We are seeing about 27GB of Oracle data going onto a drive which should
only support 14GB of compressed data.
A number of people explained that the specific data we were backing up in
this instance, Oracle databases, could be compressed to a very small size
because it often consisted mostly of empty space, waiting to be filled with
"Oracle pre-allocated the disk space when you create the table, so if the
tables are relatively empty, even though 'df' shows it using 29gig of disk
space, compressed it will use much much less then that, conceivably next to
Others pointed out that there's "average compression", and then there's
actual compression, and the actual result can be much better or much
worse than the average.
"The "rule of thumb" on data compression is "2 to 1" "on the average".
For some files, compression might leave the file the same size or
even larger. On some ASCII files I've seen compression ratios of
10 to 1 or greater."
There are ways to see this for yourself:
%gzip -9v csh.txt
csh.txt: 71.2% -- replaced with csh.txt.gz
(The text file is 71.2% smaller when compressed)
%gzip -9v tire1-1.jpg
tire1-1.jpg: 1.0% -- replaced with tire1-1.jpg.gz
(The .jpg photo is already compressed, and can't go much further.)
Try this simple test.
% mkfile 1m test
% ls -l test
% compress test
% ls -l test.Z
Note the difference in filesize. This is due to the fact that mkfile files the
file with all zero. A pattern that is highly compressable.
Two posters clarified the concept of compression:
"The SUN Guy was right in *some* Places and confused in others.
A Tape of 7G uncompressed Capacity holds 7G, either without or
after Compression, PERIOD. If you get 20G onto it, your Compression
Ratio is approx. 3:1 or better."
"For one thing the Sun person told you wrong when they said if it was
compressed 2:1 you could fit 28 GB; a 160M tape is rated to hold 14 GB
assuming a 2:1 ratio; hence, to get 28 GB you'd need a 4:1 ratio."
And one poster pointed out that if an oracle database is compressing
very small, you need to remember to plan for when that database fills up -
"However, there is some cause for concern: if the reason your data is
being compressed so well is due to having many empty fields of data, then it
stands to reason should meaningful data start getting imported or changed at
a fast pace, the database as a whole could quickly become a 2-tape deal.
(this happened to us just last week) It's better to plan for this
contingency then continuously expect your DB to fit on one tape."
It was pointed out that there's a compression FAQ:
"There's a three-part data compression FAQ in Usenet's news.answers that
goes into detail on algorithms, examples, etc."
and another poster talked about possible alternative ways to backup oracle
"One thing that I am wondering about is whether or not you export your
database before backing it up. Over the years, I've found that it's
much better to use the database's native tools to dump it in a simple
format (e.g.
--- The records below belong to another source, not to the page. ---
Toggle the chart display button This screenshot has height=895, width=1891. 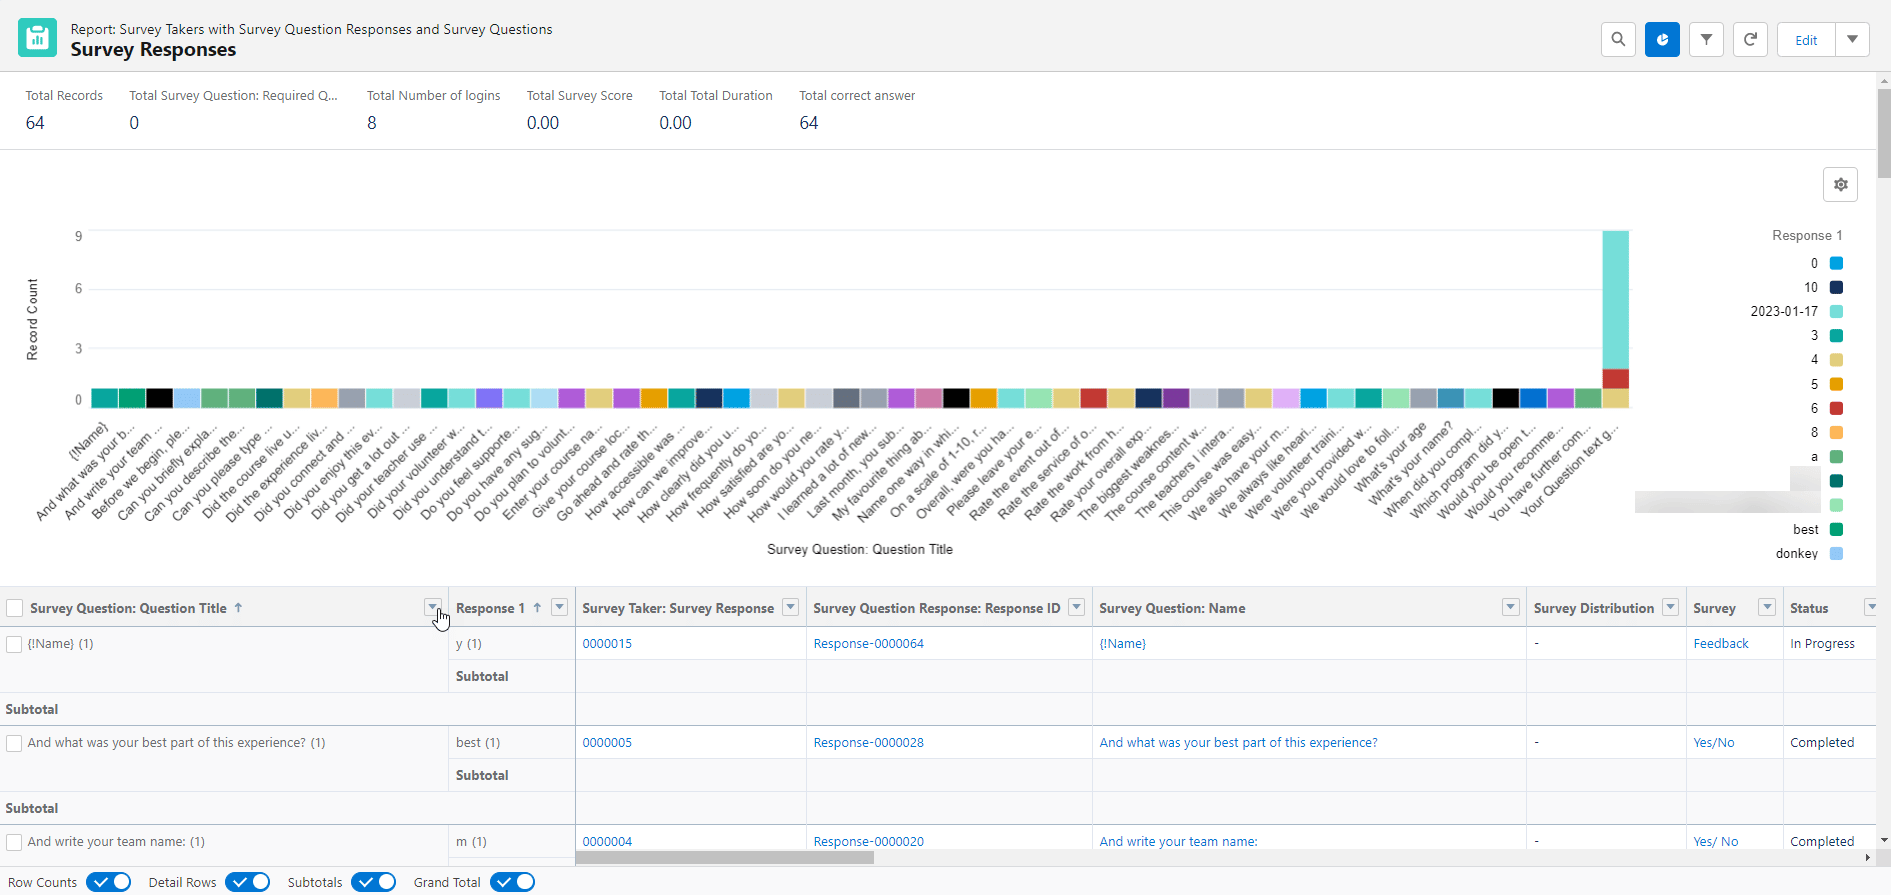click(1662, 40)
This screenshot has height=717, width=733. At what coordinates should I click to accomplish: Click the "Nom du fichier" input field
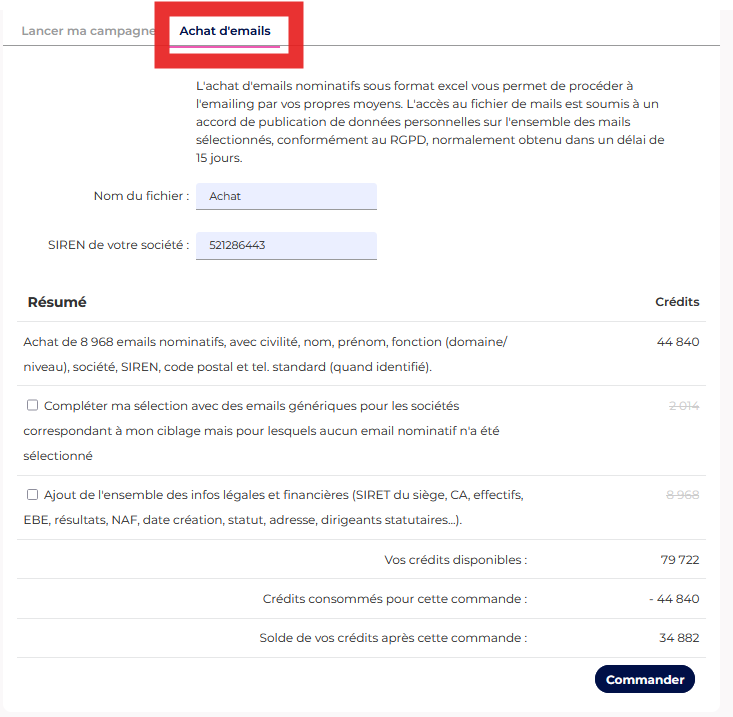tap(286, 196)
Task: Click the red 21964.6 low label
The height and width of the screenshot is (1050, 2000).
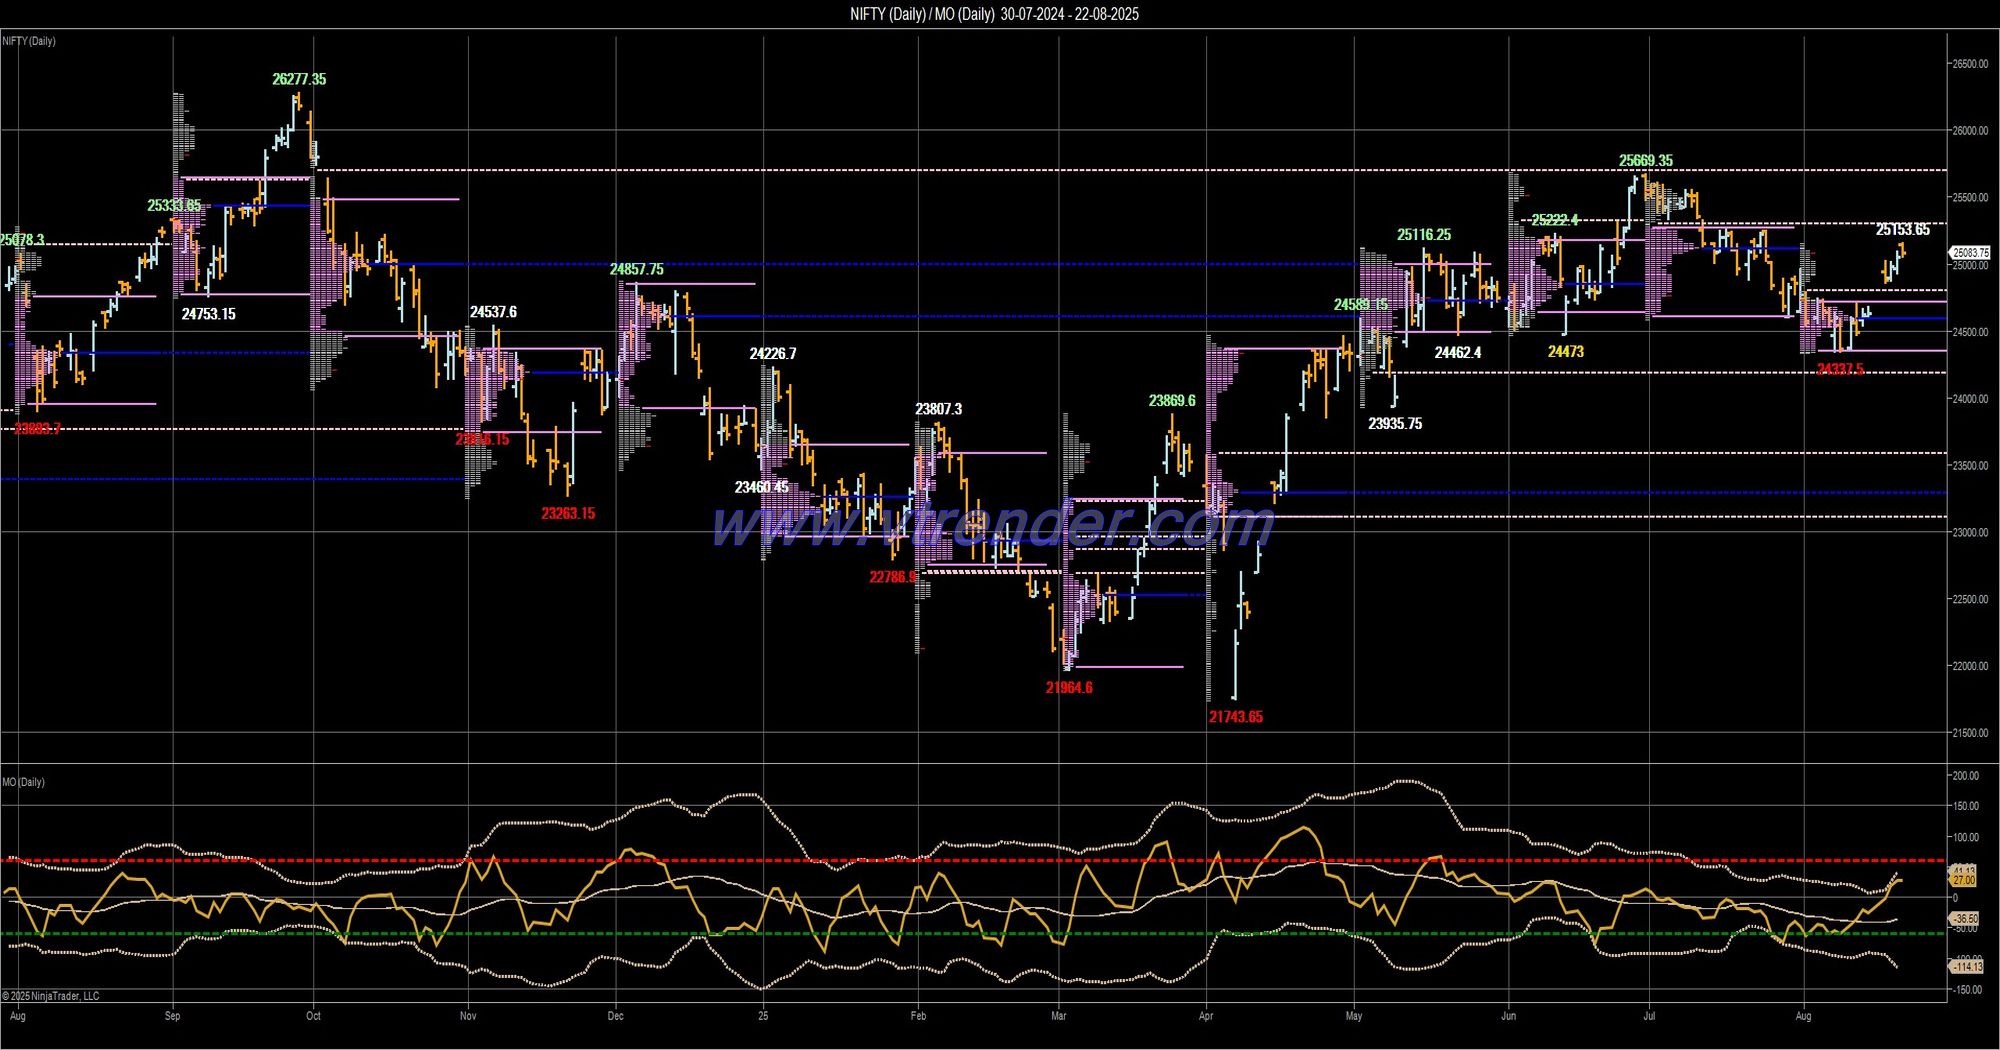Action: click(1068, 688)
ASCII) and then back *that* up because should you need to
recover from a failure of some kind, your chances of successfully
being able to do so from ASCII (which you can work on with standard Unix
tools and re-import using the database's tools) are much better than your
chances of restoring the relatively fragile database itself.
Not only that, if you export the database, you'll get a better idea of
its true size, since only data that exists will get exported."
Another poster explained where the 2:1 ratio comes from:
"The commonly mentioned ratio of 2:1 compression is just
a convenient simplification for marketing purposes that roughly corresponds
to what "typical" users can expect with "typical" data. If the original
data is random, there is no redundancy, so the data cannot be compressed and
the ratio will be 1 (or perhaps, slightly less than 1 if the compression
algorithm imposes some fixed overhead). If the data is very redundant,
then very high compression ratios can be achieved."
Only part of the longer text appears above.